Avec sa gueule d’acteur, le président, qui entre en scène ce samedi 1er décembre, incarne l’espoir d’un retour au premier plan de la plus grande nation hispanophone. En a-t-il l’envergure ?

Vu de France, il est l’homme qui pourrait faire libérer Florence Cassez. Avant même son entrée en fonction, le 1er décembre, le président Enrique Peña Nieto a clairement laissé entendre qu’il souhaitait résoudre le cas de la Française.

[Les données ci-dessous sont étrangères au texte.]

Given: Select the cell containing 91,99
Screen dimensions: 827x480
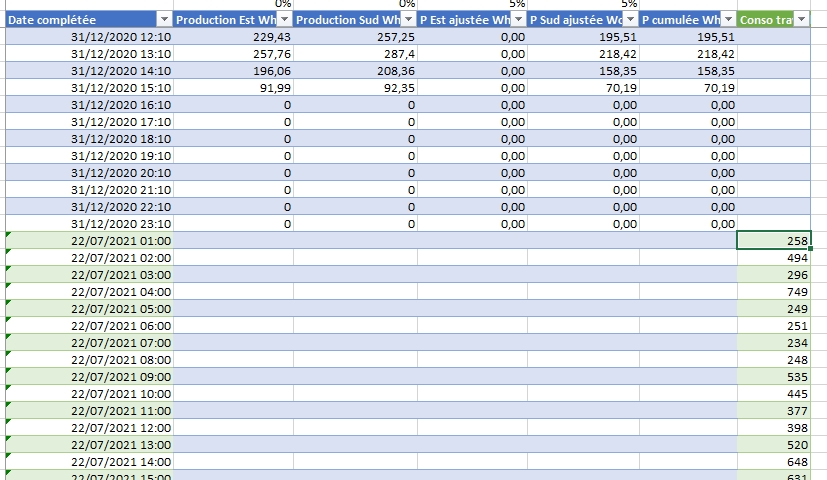Looking at the screenshot, I should 233,88.

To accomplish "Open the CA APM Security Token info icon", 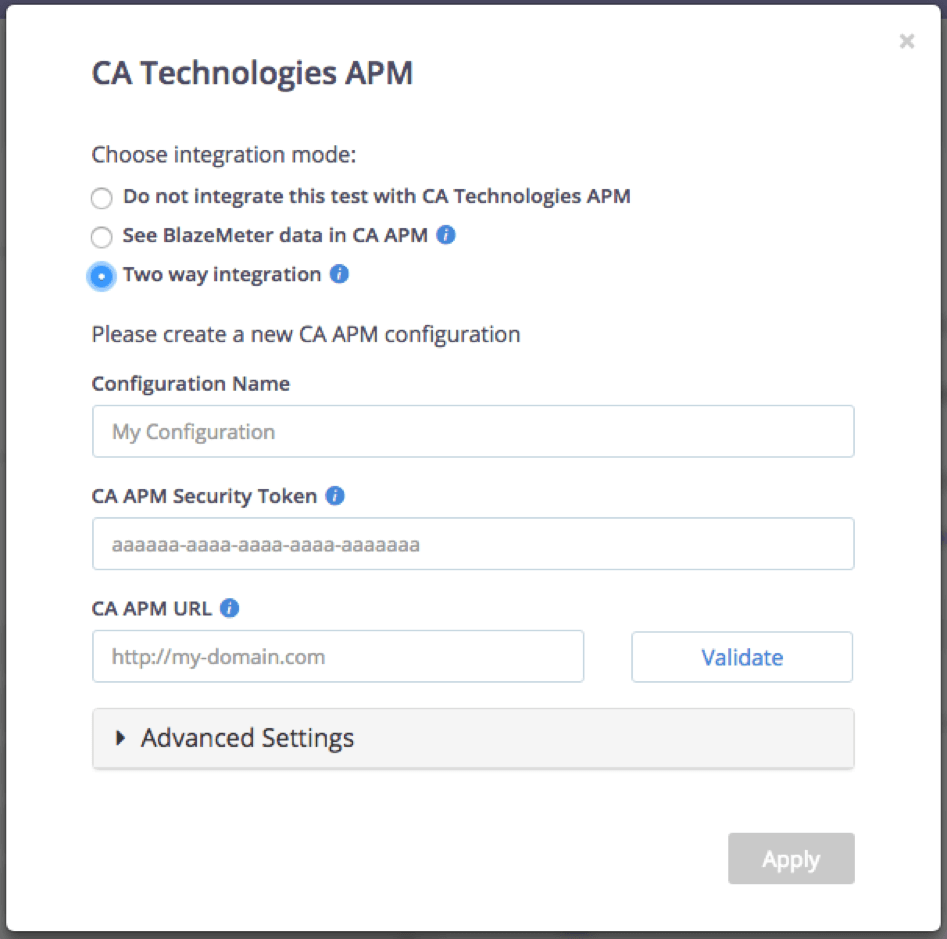I will pyautogui.click(x=335, y=496).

La condamnation de celle-ci, sur la base d’un dossier pipé, pour des enlèvements auxquels elle nie avoir participé, s’est transformée en affaire d’Etat et empoisonne depuis sept ans les relations franco-mexicaines. Amnistier la jeune femme serait difficile: l’opinion n’y est pas prête. En revanche, à la différence de son prédécesseur, le nouveau chef de l’Etat devrait s’abstenir d’exercer des pressions sur la Cour suprême, qui se prononcera définitivement sur le dossier Cassez dans les prochains mois ou semaines. De quoi espérer, peut-être, l’extradition de la jeune femme.

« Notre dette publique fait rêver la zone euro » Pour le Mexique, aussi, l’avènement de cet ambitieux au look d’acteur symbolise un nouvel espoir. Sous Felipe Calderon (2006-2012, droite conservatrice), ce pays de 115 millions d’âmes a donné l’impression de toucher le fond. Principale raison: l’échec patent de la guerre à outrance déclarée aux cartels de la drogue, avec l’appui de l’armée. Bilan: au moins 60 000 morts violentes, une aggravation de l’insécurité et des dommages collatéraux sur l’économie.

A la tête du Parti révolutionnaire institutionnel (PRI), qui sort de douze ans d’opposition après avoir régné sans partage sur le pays pendant sept décennies, Peña Nieto, 46 ans, ne manque pas d’atouts. « Malgré sa tradition de corruption, le PRI est de loin le parti le plus expérimenté dans la conduite des affaires de l’Etat », rappelle David Recondo, chercheur à Sciences po détaché au Colegio de Mexico. De surcroît, la conjoncture est favorable à la 12e économie mondiale. « Après les années Bric [Brésil, Russie, Inde, Chine], voici que s’ouvre l’ère des Mist [Mexique, Indonésie, Corée du Sud -South Korea en anglais- et Turquie], se félicite, à Mexico, l’économiste Luis de la Calle. A 43%, notre dette publique a de quoi faire rêver la zone euro. De plus, l’inflation est maîtrisée (4%) et le secteur industriel se consolide. » Autre signe encourageant: Enrique Peña Nieto, ancien gouverneur du très chaotique Etat de Mexico (15 millions d’habitants), est réputé pragmatique.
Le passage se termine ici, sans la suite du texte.